Several limitations of this study should be acknowledged, including the possible influence of humidity and radon measurement location on the results. While the meter used in this study is relatively accurate at humidity levels up to 70% [36], performance errors of up to 20% can occur at higher humidity levels. Humidity levels were not recorded in this study. However, condensation was observed occasionally accumulating on the exposed portion of the radon meter above the circular tank, indicating likely high humidity. While the surface area of the tank was relatively small, the location of the meter could have possibly influenced the results. By being located opposite the cover opening for the feeder and directly adjacent to the spray bar, the measured radon levels in this study may have been higher than if the meter was located elsewhere. Other potential influences on radon levels, such as temperature and wind speed [37], should have been minimal.
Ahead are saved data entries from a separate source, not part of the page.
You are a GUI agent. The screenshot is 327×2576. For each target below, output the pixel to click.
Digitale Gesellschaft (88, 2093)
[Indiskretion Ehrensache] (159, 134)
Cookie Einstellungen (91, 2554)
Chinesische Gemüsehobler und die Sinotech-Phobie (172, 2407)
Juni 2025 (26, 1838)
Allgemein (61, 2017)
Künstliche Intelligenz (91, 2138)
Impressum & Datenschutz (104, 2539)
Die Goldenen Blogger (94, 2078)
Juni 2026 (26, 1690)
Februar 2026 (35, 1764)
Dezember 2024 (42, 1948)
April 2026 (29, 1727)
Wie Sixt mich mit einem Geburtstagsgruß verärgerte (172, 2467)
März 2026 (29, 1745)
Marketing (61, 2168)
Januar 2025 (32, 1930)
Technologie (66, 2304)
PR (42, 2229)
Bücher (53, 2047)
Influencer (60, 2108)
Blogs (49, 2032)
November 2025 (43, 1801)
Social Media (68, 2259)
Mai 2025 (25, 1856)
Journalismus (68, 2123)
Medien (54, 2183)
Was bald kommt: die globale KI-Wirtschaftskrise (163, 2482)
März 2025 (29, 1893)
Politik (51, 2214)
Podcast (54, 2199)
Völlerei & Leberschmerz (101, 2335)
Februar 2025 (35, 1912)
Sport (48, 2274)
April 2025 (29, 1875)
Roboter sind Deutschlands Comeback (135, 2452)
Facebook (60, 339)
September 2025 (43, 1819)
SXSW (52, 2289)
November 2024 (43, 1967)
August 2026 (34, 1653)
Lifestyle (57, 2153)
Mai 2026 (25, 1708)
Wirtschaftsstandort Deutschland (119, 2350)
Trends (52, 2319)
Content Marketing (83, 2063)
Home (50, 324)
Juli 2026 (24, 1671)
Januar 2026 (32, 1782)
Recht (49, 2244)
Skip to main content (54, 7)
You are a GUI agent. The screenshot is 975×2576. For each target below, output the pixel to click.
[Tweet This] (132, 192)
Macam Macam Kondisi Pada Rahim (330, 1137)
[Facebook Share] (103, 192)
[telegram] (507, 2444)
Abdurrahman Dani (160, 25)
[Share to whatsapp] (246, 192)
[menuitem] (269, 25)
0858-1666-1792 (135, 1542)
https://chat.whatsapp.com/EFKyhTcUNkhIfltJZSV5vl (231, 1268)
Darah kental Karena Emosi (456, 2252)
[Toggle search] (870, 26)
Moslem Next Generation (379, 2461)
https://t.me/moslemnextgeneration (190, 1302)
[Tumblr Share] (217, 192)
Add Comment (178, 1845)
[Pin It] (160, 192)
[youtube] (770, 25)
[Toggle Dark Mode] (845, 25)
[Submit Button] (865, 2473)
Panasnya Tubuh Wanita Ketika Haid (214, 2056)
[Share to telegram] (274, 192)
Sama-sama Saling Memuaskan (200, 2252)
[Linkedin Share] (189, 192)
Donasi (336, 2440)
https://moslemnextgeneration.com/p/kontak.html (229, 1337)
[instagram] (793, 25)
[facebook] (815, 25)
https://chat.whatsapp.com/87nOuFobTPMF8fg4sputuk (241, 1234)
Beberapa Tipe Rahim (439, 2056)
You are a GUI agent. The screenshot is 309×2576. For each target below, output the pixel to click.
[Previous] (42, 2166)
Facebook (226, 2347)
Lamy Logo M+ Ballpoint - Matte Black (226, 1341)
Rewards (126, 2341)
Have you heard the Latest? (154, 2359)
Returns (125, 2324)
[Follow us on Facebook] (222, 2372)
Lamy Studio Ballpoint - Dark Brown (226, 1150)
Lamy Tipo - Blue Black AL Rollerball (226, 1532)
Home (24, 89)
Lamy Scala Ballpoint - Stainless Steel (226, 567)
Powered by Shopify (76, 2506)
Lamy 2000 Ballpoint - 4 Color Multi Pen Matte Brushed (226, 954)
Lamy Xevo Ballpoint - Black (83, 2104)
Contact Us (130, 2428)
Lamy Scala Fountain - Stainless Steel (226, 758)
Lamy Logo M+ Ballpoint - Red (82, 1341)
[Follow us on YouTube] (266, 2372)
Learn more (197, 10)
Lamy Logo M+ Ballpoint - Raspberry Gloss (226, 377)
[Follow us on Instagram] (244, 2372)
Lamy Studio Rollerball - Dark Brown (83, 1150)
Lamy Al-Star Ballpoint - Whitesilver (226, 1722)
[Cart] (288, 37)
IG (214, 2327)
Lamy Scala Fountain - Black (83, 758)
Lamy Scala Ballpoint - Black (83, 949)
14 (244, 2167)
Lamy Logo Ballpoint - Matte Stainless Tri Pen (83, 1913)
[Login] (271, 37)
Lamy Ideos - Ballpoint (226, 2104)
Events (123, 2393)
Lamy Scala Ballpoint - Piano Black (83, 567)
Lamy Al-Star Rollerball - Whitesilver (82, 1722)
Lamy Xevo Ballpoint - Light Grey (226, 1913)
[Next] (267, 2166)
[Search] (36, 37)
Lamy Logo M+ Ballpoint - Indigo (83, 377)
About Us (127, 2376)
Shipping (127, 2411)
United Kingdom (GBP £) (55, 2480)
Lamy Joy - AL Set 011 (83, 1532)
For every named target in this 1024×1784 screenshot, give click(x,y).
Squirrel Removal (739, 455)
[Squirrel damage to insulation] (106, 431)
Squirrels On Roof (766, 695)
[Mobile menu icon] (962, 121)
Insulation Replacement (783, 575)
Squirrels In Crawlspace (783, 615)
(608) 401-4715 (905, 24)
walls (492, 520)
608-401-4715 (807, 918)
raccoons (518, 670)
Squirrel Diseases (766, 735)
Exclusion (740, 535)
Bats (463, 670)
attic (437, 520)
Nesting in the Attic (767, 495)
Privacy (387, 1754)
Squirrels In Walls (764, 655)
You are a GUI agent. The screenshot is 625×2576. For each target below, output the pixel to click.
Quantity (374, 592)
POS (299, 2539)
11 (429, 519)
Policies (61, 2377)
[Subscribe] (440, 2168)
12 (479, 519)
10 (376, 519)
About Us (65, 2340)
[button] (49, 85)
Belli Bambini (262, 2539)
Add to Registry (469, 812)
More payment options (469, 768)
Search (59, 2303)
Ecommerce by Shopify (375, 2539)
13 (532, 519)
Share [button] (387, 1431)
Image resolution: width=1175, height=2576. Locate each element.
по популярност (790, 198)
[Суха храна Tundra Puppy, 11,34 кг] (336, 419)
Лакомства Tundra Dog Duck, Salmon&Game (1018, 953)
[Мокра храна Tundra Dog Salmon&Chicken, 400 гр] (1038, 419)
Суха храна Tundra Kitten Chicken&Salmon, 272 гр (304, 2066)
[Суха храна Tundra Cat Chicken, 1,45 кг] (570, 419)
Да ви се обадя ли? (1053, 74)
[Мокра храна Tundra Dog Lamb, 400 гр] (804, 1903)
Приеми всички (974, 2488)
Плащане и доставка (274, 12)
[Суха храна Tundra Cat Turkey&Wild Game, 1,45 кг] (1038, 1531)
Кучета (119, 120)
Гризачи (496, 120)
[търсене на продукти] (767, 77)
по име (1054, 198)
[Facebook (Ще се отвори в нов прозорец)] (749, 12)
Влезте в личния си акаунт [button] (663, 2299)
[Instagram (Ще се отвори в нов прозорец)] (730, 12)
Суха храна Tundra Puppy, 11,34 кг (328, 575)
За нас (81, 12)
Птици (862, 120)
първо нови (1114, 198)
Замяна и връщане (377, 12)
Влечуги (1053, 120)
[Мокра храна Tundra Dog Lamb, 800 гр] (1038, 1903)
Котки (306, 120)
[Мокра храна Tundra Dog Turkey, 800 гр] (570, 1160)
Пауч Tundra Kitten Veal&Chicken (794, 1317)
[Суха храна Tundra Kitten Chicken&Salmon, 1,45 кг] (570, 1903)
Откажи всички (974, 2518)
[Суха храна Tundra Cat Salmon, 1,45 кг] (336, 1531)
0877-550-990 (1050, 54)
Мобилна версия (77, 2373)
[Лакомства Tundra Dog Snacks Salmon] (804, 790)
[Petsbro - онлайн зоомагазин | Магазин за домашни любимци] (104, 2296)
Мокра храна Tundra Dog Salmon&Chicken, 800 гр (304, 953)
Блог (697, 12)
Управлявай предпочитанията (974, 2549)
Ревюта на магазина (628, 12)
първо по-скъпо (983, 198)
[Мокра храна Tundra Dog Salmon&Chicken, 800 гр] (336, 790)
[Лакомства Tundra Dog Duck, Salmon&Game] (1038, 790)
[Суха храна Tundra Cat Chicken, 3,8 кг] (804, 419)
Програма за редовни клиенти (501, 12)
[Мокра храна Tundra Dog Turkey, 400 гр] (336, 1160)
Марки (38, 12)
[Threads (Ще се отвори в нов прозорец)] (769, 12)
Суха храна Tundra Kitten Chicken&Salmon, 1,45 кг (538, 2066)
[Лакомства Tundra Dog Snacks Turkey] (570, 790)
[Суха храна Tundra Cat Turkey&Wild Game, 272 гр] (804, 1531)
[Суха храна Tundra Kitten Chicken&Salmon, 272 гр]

Water temperatures were a constant 11˚C and air movement inside the building was minimal.

In conclusion, submerging spray bars appears to be another technique to reduce radon liberation and occupational exposure in fish hatcheries and aquacultural facilities using groundwater. Submerging spray bars would likely not impact fish production if the water to the tanks is already fully-saturated with oxygen, negating the need for additional aeration by spray bar elevation. Additional research is needed to determine its effectiveness at a production scale, both alone and in conjunction with other radon remediation techniques.

We thank Nathan Huysman, Eric Krebs, and Tucker Pickett for their assistance with this study.